Stored data:

________________

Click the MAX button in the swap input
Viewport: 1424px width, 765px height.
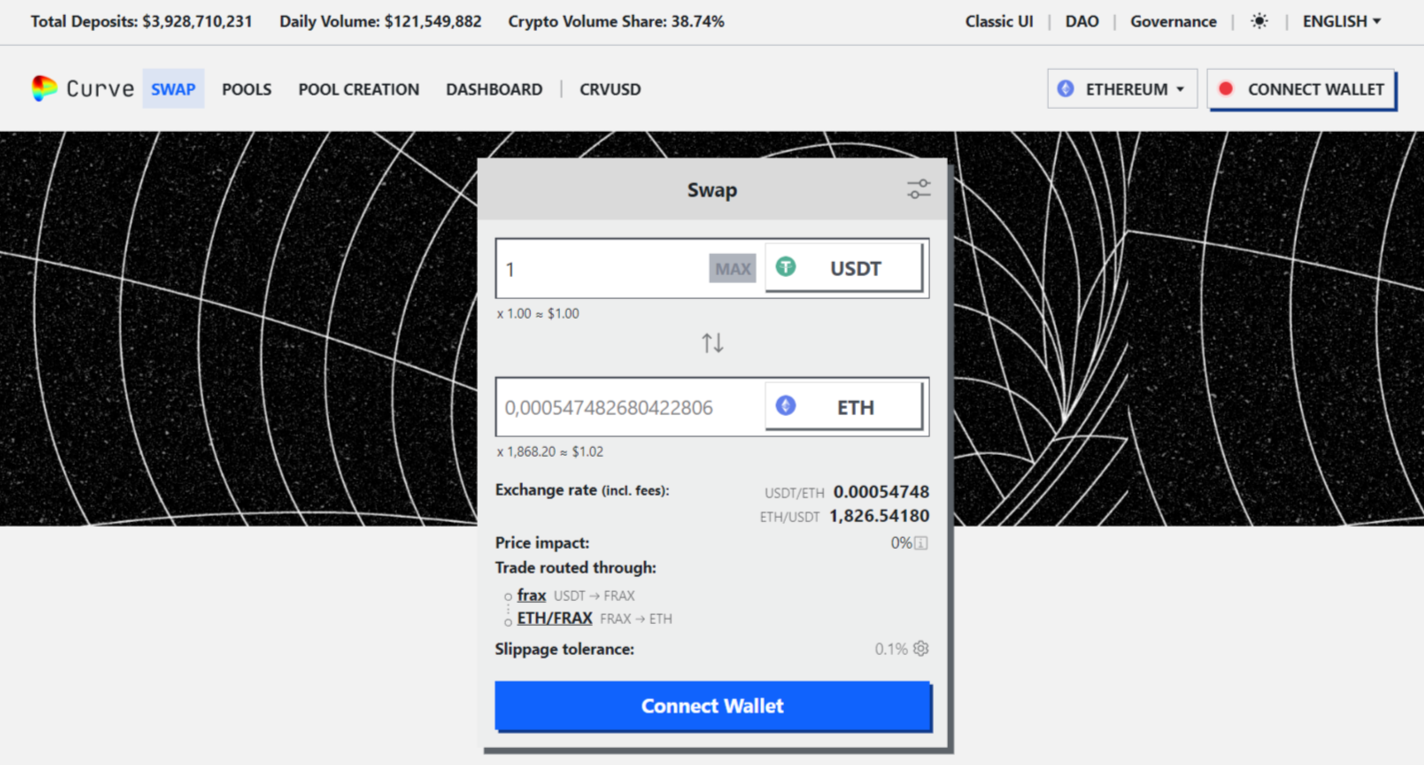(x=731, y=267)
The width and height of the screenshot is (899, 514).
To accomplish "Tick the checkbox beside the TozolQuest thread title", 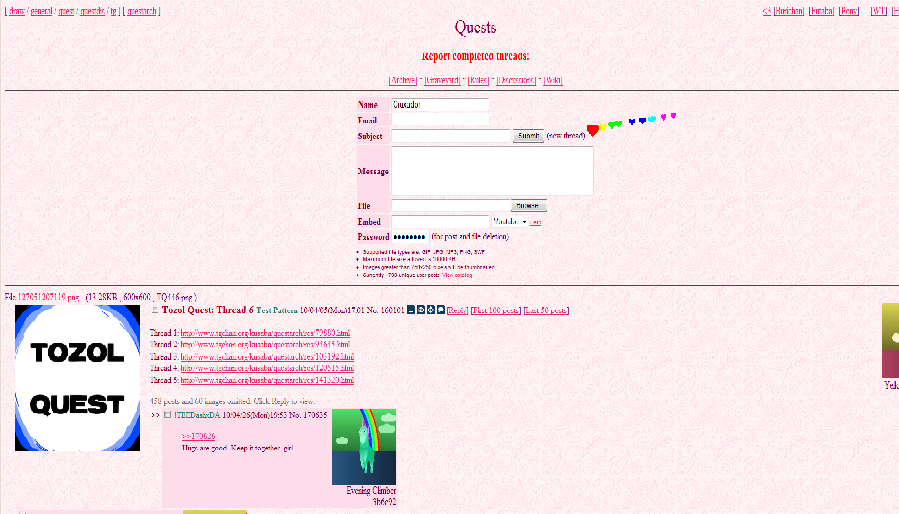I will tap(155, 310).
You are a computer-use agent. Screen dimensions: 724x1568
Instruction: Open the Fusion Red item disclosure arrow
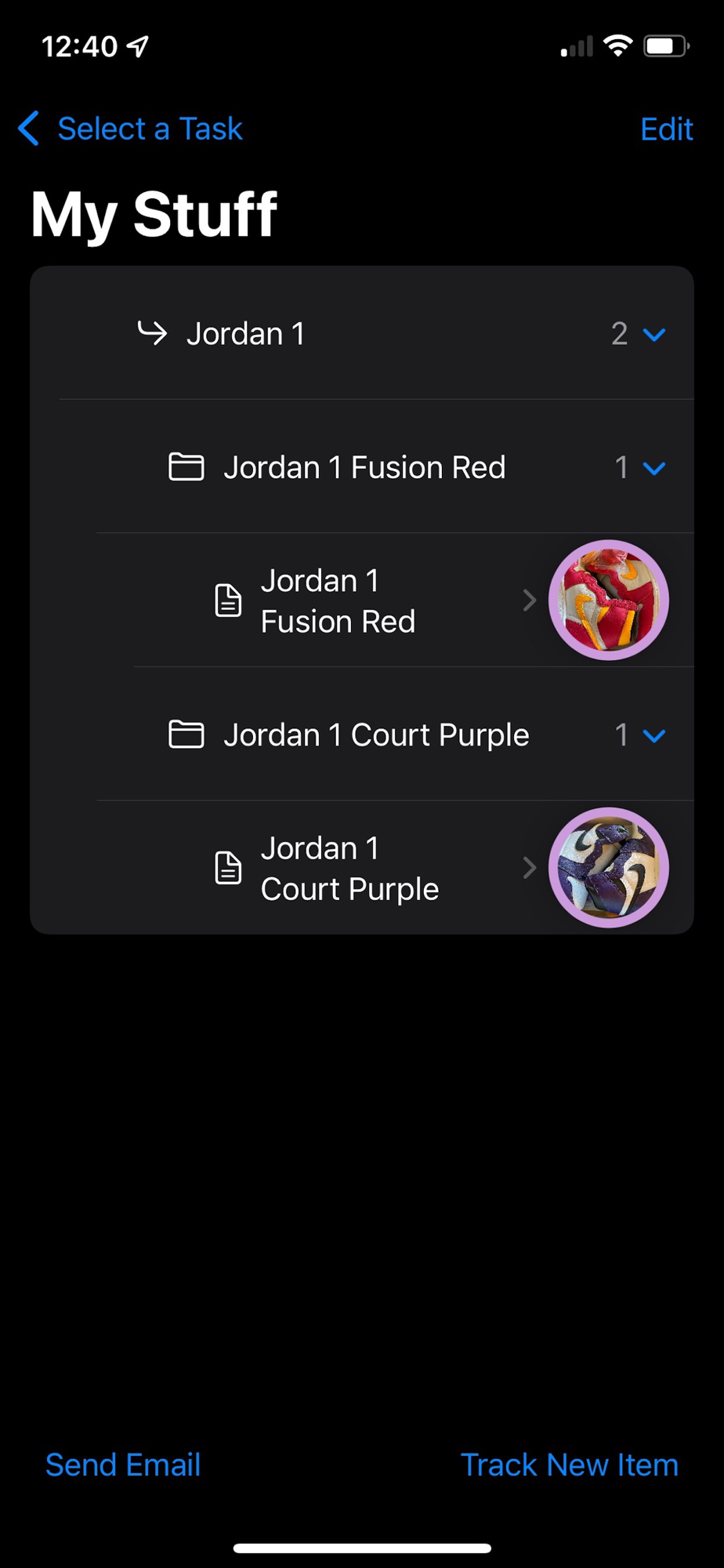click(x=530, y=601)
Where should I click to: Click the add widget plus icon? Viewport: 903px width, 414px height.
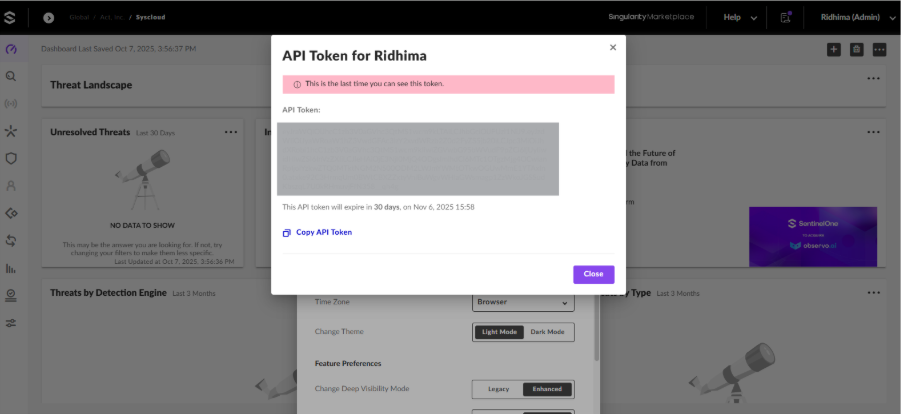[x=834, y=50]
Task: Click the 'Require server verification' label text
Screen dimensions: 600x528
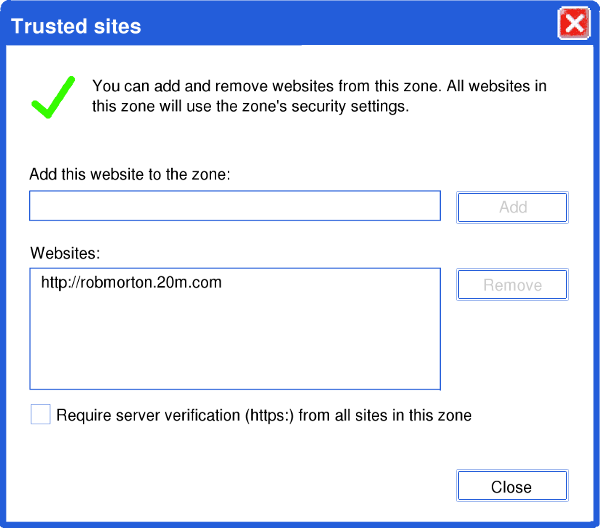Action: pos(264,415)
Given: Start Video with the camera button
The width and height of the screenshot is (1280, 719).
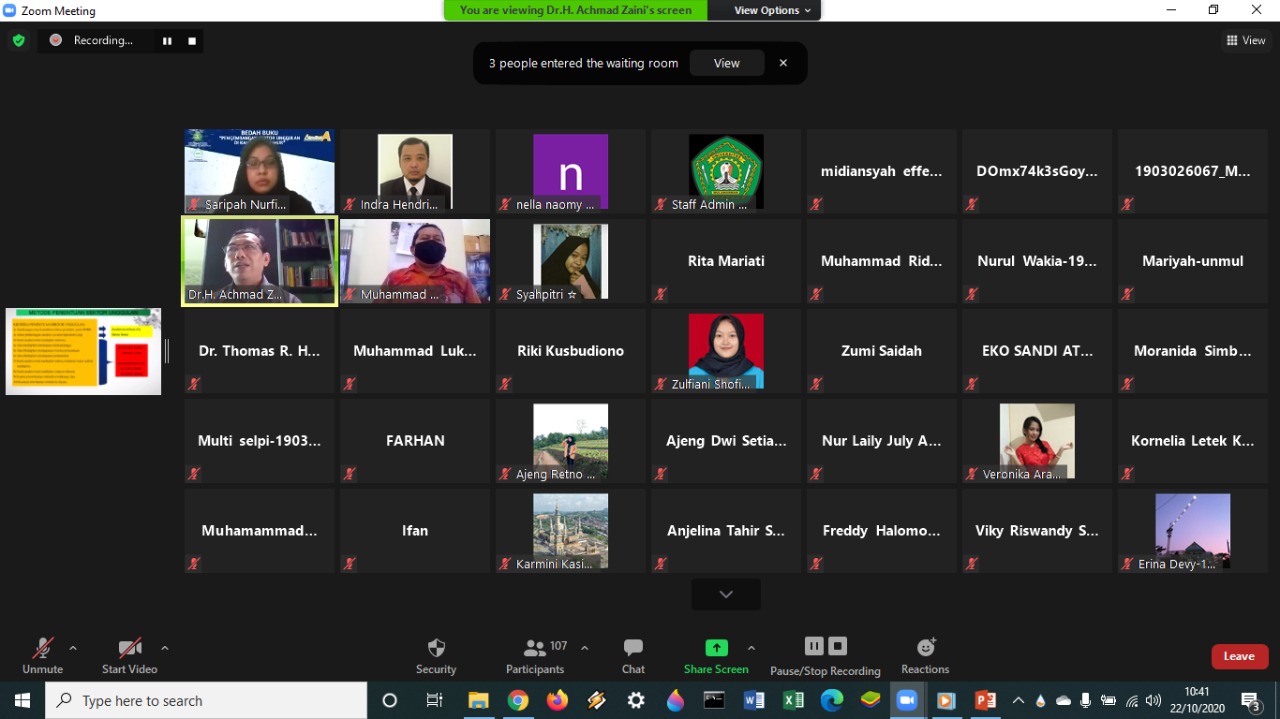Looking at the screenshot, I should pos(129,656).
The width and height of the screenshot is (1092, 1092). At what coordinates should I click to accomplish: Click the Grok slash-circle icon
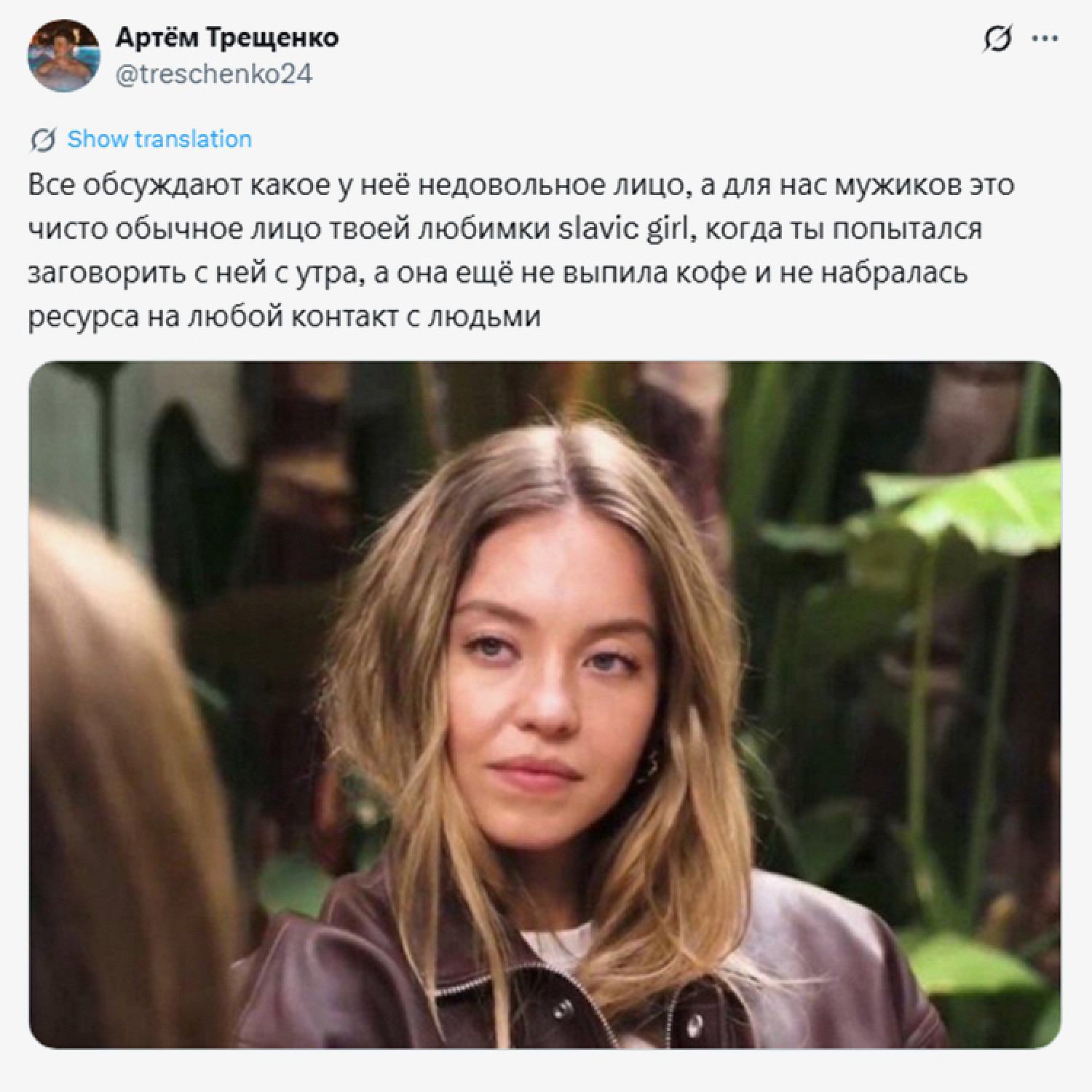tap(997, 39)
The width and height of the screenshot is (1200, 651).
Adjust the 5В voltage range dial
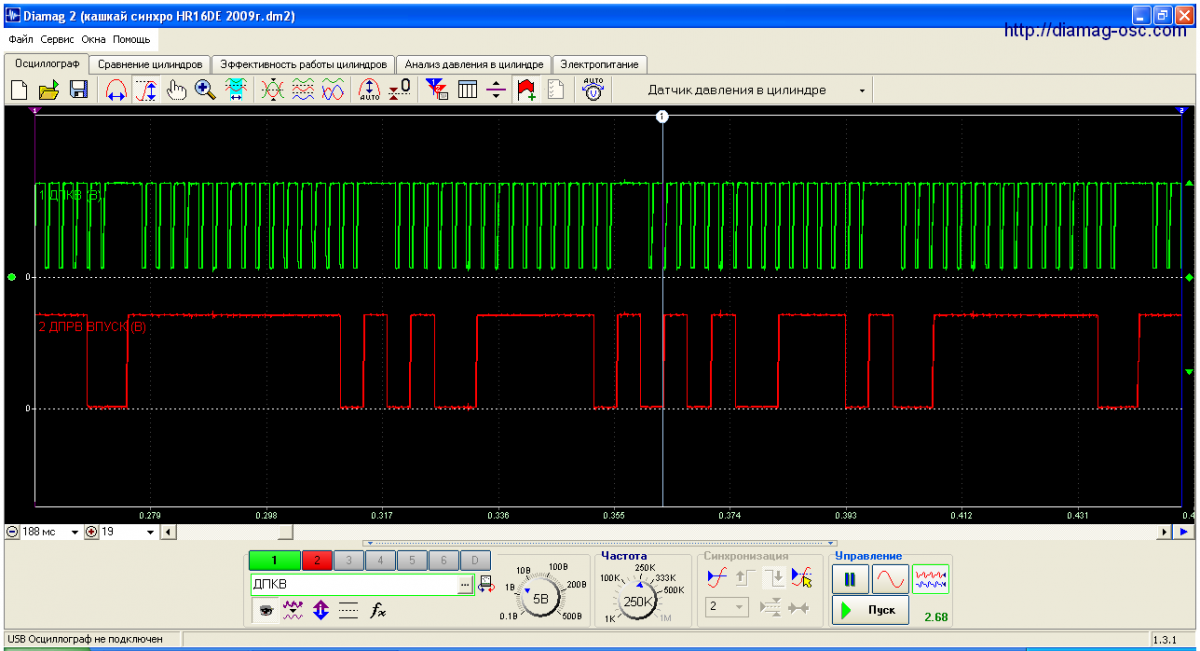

________________

- TASK
Skipping any pictures, copy the line that holds "Screen dimensions: 600x528" and each line after it through the last line of the records, unchanged, and no other lines.

- SOLUTION TO THE EXERCISE
Screen dimensions: 600x528
Action: pos(264,415)
Given: Start Video with the camera button
The width and height of the screenshot is (1280, 719).
Looking at the screenshot, I should pos(129,656).
The width and height of the screenshot is (1092, 1092). At what coordinates should I click to accomplish: Click the Grok slash-circle icon
tap(997, 39)
The width and height of the screenshot is (1200, 651).
Adjust the 5В voltage range dial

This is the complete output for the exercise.